This Friday, during the American Bar Association’s annual meeting in San Francisco, a panel featuring two federal judges and three chief justices of state supreme courts, including California’s chief, Tani Cantil-Sakauye, will discuss continuing efforts to undermine public confidence in the judiciary.
Those efforts include verbal assaults by President Trump, Russian disinformation campaigns, dark-money-funded attack ads, and partisan legislation aimed at reducing the power of judges that is being considered at the state level.
What: Undermining the Courts: The Consequences for American Democracy, a nonpartisan roundtable discussion
When: Friday, August 9, 2019, 3:30 p.m. to 5 p.m.

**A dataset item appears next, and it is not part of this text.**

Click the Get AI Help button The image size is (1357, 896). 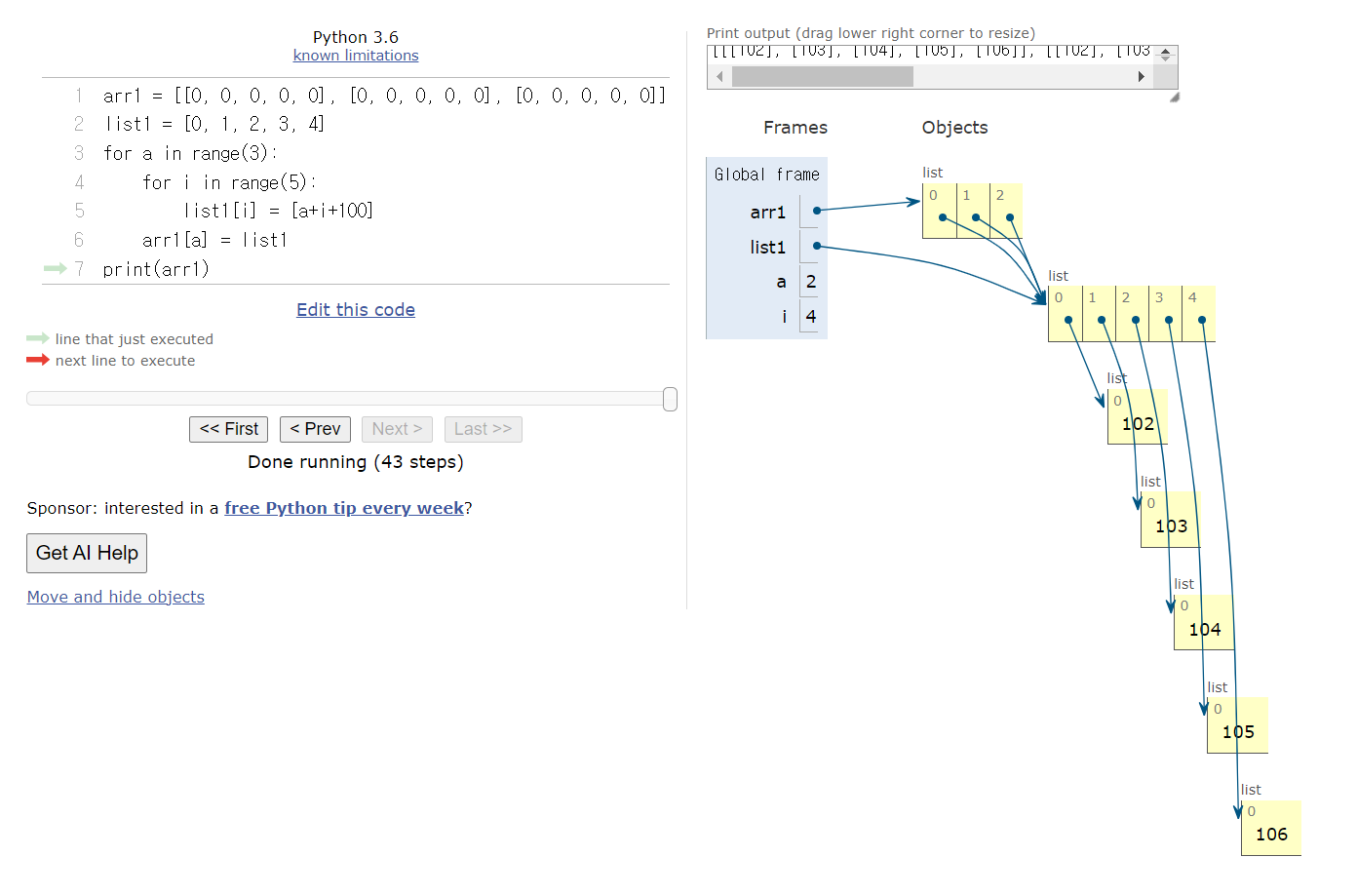point(87,553)
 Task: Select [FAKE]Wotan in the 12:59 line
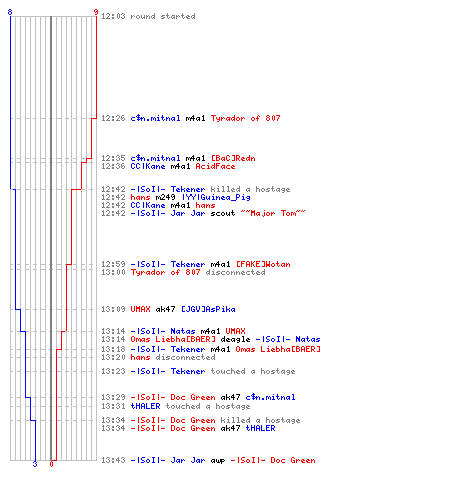click(263, 264)
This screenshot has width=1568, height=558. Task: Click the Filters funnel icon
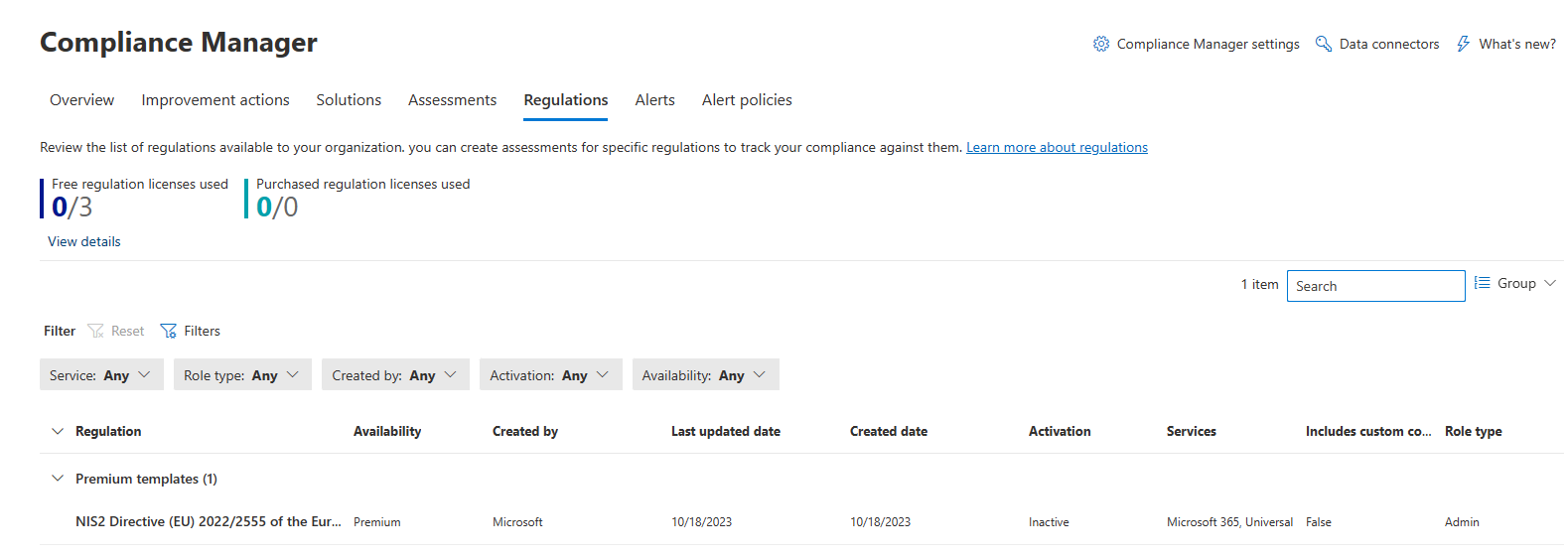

Where: Hotel Nikko San Francisco, 222 Mason Street, Nikko Ballroom I, 3rd Floor
The panelists:
Chief Justice Tani Cantil-Sakauye, California Supreme Court
Chief Justice Maureen O’Connor, Ohio Supreme Court
Chief Justice Lawton Nuss, Kansas Supreme Court
Justice Debra Stephens, Washington Supreme Court
Senior U.S. District Court Judge James Robart, Western District of Washington
U.S. District Court Judge Shira A. Scheindlin (Ret.), Southern District of New York
Judge Robart is the judge who was labeled a “so-called judge” by President Trump in 2017 for blocking one of the president’s proposed travel bans on constitutional grounds.
This nonpartisan event will be moderated by Manny Garcia, Ethics and Standards Editor for USA Today Network.
The program is being presented by the ABA Standing Committee on the American Judicial System and The National Judicial College as part of the committee’s annual symposium on the independence of the judiciary.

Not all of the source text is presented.